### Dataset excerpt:
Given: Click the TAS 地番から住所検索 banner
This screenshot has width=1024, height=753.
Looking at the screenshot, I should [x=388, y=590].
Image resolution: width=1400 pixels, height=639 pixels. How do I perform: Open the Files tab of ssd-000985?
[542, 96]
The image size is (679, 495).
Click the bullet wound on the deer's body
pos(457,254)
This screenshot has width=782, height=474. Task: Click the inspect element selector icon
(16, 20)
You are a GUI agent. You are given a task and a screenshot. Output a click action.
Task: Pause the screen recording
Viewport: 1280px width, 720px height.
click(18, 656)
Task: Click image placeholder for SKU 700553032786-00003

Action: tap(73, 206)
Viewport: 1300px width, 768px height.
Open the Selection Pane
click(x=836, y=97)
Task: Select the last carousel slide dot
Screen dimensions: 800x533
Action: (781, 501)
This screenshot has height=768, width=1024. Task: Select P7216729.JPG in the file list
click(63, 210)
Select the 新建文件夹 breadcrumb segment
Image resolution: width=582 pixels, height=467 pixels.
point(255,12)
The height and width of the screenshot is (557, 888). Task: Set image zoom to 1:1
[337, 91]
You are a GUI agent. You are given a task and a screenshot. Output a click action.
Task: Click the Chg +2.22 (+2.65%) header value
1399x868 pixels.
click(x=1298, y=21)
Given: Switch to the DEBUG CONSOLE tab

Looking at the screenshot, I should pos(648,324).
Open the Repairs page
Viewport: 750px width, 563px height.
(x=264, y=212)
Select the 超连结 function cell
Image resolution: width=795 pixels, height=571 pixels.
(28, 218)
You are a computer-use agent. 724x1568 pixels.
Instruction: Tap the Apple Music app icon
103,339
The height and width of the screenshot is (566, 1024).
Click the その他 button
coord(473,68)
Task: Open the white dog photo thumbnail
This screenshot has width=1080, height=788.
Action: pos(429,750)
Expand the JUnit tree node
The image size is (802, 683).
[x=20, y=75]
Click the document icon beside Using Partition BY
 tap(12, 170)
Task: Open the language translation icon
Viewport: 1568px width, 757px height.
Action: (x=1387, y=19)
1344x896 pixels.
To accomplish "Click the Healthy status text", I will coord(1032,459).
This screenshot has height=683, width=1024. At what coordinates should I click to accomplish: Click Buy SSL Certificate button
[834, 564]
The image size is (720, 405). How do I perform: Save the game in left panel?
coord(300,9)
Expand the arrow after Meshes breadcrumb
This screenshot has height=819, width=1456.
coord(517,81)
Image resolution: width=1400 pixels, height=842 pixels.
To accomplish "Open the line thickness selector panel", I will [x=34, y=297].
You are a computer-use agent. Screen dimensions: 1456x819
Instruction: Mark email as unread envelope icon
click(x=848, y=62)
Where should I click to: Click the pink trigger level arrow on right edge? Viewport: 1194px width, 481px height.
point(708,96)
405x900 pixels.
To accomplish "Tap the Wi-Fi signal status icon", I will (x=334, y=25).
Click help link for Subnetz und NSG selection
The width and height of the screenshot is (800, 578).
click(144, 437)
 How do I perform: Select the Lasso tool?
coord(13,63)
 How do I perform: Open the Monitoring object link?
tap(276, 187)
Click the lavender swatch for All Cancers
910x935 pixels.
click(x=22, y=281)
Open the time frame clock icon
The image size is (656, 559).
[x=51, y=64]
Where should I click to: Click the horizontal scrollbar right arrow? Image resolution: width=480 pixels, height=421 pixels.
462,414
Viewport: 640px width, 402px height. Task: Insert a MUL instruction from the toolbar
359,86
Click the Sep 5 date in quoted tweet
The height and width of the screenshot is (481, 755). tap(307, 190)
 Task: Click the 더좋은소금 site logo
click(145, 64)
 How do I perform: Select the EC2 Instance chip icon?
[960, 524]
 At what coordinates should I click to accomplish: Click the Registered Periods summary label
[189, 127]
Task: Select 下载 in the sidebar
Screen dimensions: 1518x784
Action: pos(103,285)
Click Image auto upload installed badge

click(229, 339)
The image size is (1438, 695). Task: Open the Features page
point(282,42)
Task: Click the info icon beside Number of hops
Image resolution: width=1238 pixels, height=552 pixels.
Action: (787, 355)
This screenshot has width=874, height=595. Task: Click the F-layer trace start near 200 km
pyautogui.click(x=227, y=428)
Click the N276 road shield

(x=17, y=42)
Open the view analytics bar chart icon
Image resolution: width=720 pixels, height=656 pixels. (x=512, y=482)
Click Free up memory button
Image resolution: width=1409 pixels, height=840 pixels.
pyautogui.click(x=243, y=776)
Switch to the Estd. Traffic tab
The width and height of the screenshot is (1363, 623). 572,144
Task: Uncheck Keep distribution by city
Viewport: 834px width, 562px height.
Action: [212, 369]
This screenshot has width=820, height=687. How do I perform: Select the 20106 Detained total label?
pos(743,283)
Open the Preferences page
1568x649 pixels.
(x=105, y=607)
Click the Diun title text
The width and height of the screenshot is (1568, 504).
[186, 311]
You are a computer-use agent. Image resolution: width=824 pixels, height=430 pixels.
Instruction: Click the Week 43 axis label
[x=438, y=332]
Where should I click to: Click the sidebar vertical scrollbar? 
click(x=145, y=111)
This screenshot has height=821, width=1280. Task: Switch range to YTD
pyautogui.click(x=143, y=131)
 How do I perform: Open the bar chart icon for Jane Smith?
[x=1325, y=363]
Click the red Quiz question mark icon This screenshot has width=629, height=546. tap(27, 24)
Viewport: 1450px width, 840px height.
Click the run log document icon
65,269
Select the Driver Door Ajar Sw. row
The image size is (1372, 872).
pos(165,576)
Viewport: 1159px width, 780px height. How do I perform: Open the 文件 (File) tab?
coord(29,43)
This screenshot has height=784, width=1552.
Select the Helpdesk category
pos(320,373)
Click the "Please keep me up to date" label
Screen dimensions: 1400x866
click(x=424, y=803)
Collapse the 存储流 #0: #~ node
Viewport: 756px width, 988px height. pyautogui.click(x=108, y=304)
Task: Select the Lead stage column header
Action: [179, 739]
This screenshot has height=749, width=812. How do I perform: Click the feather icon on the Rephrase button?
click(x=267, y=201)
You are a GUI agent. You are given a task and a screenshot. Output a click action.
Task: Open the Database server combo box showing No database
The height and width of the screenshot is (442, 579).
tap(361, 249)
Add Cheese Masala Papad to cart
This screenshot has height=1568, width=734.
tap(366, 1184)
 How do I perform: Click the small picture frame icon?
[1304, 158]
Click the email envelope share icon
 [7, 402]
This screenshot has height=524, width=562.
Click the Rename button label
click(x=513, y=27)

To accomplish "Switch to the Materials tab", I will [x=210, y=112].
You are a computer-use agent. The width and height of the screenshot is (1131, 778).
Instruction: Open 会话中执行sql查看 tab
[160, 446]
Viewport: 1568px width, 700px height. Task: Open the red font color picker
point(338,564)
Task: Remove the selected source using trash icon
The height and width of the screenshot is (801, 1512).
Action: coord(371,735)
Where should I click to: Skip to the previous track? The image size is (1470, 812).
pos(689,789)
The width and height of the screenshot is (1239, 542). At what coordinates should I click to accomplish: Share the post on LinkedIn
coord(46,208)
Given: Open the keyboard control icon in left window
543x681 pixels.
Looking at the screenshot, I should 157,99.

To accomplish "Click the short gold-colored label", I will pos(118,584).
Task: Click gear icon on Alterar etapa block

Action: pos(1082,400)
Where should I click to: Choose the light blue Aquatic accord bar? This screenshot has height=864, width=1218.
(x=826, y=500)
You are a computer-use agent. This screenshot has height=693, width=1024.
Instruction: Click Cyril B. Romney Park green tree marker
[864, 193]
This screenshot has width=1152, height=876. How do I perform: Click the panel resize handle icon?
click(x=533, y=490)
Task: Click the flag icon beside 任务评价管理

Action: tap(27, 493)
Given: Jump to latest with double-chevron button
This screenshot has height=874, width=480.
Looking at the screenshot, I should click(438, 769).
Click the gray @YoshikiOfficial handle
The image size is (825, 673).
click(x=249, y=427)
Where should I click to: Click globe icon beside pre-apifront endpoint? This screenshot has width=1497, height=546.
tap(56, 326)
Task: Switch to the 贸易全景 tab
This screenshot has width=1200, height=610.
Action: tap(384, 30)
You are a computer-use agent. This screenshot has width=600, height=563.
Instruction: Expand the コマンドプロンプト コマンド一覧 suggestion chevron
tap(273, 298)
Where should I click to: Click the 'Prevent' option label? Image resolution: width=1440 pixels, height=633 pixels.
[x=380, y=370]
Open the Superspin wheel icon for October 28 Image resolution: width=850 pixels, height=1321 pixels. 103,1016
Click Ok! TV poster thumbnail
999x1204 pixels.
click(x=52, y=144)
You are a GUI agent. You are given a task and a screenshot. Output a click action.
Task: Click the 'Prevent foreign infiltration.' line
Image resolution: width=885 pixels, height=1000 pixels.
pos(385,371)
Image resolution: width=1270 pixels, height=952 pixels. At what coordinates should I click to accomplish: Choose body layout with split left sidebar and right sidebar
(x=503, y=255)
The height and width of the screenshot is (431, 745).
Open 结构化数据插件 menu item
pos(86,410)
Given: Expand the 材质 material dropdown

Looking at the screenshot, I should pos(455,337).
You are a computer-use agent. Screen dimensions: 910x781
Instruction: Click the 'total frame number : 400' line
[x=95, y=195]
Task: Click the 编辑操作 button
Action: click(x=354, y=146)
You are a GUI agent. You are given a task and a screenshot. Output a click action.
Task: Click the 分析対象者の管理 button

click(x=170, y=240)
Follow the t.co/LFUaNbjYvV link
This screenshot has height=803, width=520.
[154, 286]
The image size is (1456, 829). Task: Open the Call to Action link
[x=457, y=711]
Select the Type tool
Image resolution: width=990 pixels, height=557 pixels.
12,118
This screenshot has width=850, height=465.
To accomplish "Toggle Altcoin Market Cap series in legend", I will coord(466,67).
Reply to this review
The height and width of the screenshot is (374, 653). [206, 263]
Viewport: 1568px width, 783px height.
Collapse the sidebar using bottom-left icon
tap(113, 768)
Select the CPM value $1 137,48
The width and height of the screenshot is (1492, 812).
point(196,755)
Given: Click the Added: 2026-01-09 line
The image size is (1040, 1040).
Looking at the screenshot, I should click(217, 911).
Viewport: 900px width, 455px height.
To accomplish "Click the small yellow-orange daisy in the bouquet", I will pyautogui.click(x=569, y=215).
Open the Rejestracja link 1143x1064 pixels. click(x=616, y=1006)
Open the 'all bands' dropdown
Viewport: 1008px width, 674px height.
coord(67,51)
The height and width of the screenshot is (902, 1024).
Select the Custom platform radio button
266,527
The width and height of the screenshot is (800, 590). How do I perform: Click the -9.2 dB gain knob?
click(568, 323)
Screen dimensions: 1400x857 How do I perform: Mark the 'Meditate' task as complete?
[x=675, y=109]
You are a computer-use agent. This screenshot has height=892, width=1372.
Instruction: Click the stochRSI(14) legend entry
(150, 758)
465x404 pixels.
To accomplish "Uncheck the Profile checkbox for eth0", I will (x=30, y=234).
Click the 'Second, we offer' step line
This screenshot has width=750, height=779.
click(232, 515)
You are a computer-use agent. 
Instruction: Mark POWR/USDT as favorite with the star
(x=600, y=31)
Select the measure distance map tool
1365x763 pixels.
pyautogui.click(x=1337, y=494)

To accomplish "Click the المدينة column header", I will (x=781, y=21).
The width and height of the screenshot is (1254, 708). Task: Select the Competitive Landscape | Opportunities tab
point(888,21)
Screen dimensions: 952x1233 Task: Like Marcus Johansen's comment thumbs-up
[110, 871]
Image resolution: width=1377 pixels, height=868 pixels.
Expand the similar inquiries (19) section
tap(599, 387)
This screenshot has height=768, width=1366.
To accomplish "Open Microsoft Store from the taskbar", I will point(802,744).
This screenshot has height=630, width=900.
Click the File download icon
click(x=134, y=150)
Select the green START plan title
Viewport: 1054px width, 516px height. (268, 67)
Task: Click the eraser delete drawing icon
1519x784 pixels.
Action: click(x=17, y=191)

### Request:
Rewrite the rows from the line with "The height and width of the screenshot is (566, 1024)." up to and including the line with "coord(300,9)", keeping the requests unchanged. Multiply every click coordinate in the answers by 0.95 and round each to a whole number, with halves rounded up.

### In response:
The height and width of the screenshot is (566, 1024).
Click the その他 button
coord(449,65)
Task: Open the white dog photo thumbnail
This screenshot has width=1080, height=788.
Action: pos(408,713)
Expand the JUnit tree node
The image size is (802, 683).
[x=19, y=71]
Click the document icon beside Using Partition BY
 tap(11, 162)
Task: Open the language translation icon
Viewport: 1568px width, 757px height.
Action: (x=1318, y=18)
1344x896 pixels.
To accomplish "Click the Healthy status text", I will coord(980,436).
This screenshot has height=683, width=1024. At what coordinates should I click to accomplish: Click Buy SSL Certificate button
[792, 536]
The image size is (720, 405). How do I perform: Save the game in left panel?
coord(285,9)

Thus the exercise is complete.